Too often it seems we are a people who only believe in two persons of the Trinity. We know God the CREATOR, the God of the Old Testament who gave Promise to Abraham, and 10 Commandments to Moses, who loved David and spoke through the Prophets.
We know Jesus, the Carpenter's Son, born in a Stable beneath a Star, our SAVIOR who suffered and died for us, in order to rise again on Easter. What more do we need than a CREATOR and REDEEMER, a LORD and SAVIOR? But the third person of the Trinity of God, whom we name and know on Pentecost, is the Holy Spirit. That BROODING wind that rippled the waters at Creation, that visitor who wrestled with Jacob giving him the new name ISRAEL meaning one who wrestles with God, that one who blew afresh and challenged the Disciples to go out into the world. The third Person of God, THE CREATOR and SAVIOR, is the ONE WHO WRESTLES with Us and Challenges us, The EVANGEL, who motivates us to question and to act with passion.

One of the best known and least understood stories of Genesis is that of the Tower at Babel. The point is not WHERE DID LANGUAGE COME FROM? Or whether it is right or wrong for people to build Skyscrapers or to reach for the stars and heavens. The point of the Tower of Babel, is that the people decided to SETTLE. And God frustrated them, God confused them with differing languages, in order that we would move on by clan and tribe, until such time as the earth was full and we could listen and wrestle with understanding.

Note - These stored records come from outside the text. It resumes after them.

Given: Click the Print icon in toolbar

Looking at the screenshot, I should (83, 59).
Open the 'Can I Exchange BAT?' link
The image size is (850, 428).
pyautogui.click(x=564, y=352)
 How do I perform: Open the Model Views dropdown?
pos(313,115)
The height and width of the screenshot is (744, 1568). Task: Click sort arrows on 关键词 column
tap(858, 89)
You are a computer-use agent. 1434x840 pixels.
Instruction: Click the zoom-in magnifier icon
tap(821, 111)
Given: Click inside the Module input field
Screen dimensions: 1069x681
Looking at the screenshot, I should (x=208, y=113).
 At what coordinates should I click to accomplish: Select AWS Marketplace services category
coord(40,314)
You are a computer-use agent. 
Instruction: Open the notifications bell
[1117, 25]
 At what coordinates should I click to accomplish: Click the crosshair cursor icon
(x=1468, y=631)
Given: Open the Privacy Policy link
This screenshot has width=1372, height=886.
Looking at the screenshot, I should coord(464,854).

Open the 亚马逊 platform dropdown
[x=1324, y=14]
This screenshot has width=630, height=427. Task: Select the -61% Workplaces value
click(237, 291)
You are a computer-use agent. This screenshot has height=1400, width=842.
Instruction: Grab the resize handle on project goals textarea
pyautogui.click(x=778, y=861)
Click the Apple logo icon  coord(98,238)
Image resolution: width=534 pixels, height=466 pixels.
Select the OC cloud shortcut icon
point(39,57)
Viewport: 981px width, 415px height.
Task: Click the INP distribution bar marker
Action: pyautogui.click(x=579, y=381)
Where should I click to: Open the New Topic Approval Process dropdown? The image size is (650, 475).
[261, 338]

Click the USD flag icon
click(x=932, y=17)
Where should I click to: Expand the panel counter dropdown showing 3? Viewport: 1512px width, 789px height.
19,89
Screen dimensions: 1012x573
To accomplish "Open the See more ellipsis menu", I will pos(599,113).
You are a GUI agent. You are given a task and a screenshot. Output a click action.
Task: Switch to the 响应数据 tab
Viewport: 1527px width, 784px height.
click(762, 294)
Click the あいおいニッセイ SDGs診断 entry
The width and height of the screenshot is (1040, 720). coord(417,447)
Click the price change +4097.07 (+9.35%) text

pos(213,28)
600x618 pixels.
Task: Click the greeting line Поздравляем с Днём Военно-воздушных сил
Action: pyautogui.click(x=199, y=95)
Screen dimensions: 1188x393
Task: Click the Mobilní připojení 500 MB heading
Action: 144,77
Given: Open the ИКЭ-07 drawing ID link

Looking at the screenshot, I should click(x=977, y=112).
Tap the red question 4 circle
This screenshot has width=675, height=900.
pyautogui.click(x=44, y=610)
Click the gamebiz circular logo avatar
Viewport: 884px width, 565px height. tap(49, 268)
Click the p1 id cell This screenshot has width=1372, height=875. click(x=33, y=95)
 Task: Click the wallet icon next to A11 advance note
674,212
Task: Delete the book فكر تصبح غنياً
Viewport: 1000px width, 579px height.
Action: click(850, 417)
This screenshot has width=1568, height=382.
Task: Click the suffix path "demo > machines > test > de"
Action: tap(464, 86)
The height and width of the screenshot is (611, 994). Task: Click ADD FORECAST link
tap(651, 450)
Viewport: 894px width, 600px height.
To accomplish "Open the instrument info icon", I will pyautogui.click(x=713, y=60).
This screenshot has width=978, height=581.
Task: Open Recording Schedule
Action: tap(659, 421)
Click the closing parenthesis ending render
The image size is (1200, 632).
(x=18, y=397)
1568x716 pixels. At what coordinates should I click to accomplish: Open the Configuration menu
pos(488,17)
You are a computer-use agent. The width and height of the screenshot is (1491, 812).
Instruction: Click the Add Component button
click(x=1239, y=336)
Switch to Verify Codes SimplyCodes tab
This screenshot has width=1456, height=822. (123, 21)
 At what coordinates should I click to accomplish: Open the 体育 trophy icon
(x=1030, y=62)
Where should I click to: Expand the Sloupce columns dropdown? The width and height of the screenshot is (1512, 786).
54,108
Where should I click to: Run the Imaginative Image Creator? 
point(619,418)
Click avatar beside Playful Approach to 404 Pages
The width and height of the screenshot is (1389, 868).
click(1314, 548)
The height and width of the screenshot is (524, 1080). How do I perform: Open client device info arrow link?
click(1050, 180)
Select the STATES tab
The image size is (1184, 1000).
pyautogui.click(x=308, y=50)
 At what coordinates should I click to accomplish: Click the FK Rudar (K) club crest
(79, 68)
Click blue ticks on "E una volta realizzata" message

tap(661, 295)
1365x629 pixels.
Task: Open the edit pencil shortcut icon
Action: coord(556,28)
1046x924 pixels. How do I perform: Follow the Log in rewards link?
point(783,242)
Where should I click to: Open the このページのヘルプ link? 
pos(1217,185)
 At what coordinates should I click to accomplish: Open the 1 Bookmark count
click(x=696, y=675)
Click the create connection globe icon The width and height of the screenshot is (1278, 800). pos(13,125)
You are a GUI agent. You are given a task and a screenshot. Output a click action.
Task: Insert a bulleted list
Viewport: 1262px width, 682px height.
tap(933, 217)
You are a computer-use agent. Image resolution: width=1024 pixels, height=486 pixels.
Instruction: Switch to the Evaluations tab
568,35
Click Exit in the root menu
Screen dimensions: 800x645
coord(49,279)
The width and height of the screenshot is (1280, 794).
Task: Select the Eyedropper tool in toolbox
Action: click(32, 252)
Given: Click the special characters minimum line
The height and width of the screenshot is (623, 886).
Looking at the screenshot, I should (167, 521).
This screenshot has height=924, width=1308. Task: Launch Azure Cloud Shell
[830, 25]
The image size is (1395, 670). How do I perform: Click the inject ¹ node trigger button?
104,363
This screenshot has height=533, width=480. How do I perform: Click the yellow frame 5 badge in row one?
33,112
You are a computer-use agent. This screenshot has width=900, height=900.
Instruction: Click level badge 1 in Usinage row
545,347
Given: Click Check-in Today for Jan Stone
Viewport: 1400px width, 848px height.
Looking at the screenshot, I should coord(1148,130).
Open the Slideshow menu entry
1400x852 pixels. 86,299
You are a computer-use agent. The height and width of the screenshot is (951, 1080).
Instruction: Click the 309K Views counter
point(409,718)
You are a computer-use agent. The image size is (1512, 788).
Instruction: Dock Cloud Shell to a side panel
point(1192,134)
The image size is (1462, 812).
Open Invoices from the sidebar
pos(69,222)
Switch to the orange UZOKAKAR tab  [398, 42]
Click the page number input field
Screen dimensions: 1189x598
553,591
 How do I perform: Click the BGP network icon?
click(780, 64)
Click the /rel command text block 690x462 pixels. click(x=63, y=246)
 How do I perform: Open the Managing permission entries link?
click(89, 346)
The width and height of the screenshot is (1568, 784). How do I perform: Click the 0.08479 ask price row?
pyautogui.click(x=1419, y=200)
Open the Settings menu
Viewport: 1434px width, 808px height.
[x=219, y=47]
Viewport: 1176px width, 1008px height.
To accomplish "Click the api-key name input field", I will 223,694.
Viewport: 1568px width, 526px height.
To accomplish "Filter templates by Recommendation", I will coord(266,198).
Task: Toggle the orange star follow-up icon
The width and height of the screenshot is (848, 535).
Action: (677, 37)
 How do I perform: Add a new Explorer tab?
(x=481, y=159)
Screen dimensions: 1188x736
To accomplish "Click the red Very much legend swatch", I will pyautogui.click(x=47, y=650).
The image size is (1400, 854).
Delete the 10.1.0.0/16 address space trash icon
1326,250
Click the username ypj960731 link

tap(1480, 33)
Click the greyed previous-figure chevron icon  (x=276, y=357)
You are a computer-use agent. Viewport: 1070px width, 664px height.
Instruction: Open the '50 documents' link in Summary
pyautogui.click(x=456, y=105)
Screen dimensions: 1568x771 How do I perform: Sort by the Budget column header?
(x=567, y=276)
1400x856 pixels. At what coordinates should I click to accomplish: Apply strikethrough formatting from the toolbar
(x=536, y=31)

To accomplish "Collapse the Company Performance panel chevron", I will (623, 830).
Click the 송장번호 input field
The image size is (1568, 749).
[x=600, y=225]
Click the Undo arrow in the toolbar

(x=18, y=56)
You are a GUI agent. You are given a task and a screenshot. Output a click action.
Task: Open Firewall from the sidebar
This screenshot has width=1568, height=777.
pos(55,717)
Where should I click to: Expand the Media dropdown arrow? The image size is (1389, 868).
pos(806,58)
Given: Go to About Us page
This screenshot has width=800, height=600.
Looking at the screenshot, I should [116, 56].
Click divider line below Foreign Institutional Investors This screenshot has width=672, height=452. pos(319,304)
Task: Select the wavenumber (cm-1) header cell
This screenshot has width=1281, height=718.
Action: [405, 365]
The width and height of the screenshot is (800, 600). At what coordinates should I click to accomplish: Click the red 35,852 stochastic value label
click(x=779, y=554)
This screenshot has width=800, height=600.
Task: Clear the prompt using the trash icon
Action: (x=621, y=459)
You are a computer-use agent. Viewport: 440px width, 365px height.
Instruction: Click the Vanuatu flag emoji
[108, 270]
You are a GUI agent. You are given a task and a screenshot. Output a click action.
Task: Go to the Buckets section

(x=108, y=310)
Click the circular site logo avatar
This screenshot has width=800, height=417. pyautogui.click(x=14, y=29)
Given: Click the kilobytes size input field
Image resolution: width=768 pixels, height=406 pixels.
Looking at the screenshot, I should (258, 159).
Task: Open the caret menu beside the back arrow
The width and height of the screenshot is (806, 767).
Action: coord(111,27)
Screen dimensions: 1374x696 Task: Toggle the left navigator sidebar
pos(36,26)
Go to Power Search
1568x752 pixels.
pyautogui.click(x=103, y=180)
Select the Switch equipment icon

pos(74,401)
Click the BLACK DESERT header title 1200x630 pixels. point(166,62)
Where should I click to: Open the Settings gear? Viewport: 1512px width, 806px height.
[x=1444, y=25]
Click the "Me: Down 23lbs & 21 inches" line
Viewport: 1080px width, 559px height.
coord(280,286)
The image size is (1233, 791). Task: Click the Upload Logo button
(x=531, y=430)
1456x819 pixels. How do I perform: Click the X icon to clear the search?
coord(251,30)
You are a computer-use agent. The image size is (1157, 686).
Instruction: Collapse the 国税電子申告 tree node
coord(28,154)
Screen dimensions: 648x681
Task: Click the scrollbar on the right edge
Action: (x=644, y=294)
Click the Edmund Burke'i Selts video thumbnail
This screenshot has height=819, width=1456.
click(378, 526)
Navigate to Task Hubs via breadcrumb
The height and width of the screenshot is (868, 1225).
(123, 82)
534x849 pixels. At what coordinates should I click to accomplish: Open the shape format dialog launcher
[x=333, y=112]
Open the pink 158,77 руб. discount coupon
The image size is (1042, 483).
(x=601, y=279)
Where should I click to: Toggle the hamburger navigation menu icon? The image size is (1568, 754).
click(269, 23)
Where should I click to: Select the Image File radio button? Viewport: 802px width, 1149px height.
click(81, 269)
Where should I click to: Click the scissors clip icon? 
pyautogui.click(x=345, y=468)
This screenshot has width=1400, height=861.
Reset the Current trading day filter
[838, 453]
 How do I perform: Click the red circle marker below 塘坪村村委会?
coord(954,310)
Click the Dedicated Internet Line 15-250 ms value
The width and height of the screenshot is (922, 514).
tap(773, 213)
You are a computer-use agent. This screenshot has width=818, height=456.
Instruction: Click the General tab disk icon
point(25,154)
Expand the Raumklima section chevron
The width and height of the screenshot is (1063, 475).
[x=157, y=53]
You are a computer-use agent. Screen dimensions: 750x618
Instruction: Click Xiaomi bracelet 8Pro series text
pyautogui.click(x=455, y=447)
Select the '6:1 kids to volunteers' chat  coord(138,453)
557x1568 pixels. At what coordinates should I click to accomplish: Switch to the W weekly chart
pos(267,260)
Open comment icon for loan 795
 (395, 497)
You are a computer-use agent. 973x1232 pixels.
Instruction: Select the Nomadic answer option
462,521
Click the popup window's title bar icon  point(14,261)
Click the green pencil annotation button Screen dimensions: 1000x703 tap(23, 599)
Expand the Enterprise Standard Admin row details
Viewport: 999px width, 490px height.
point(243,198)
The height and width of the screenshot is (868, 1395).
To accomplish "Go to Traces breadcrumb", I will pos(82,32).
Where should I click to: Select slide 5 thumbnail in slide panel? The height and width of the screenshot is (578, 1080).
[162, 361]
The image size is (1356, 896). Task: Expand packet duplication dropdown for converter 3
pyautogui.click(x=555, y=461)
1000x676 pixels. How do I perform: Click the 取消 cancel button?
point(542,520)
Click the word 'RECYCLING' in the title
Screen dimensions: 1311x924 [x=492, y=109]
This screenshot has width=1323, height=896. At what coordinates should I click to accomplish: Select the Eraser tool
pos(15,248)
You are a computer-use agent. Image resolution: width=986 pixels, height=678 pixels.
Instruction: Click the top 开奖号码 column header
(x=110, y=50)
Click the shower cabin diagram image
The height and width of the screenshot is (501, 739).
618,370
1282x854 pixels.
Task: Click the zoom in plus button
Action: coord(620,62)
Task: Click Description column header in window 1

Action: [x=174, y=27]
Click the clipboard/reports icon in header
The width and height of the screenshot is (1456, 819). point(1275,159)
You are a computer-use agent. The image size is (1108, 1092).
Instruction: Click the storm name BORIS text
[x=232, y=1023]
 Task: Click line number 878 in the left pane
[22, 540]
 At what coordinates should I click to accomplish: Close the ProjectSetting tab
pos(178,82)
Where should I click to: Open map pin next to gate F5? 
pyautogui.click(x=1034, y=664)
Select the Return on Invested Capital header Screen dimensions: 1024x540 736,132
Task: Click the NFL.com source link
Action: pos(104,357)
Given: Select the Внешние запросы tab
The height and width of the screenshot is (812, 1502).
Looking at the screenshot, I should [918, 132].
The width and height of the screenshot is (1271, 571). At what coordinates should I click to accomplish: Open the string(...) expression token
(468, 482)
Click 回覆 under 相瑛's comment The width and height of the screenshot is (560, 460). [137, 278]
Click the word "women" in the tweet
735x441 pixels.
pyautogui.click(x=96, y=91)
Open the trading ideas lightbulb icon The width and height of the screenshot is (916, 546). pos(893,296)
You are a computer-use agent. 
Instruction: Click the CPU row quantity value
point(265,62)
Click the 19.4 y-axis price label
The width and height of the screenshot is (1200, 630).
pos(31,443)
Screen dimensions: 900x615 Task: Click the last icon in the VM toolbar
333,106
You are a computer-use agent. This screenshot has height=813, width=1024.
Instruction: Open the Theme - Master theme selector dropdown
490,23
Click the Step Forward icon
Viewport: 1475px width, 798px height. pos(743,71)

The challenge and frustration of our minds this morning, is that one of the refugees from Sudan, whom we began sponsoring six years ago, to have freedom, to escape war and acquire an education in America, yesterday graduated from LeMoyne College “Cum Laude”, and he is not with us this morning because he has enlisted to serve in the United States Military in war in Afghanistan and Iraq. He escaped Civil War and received an excellent College Education. We struggle to understand. His sense of this is that the United States gave him the opportunity to be free (not to escape war), gave him the opportiunity for an education (not to settle on accomplishments, but to use to help others), gave his homeland freedom that as a Naturalized American Citizen he can now defend against the same enemy. We hold our son in prayer, as he journeys onward.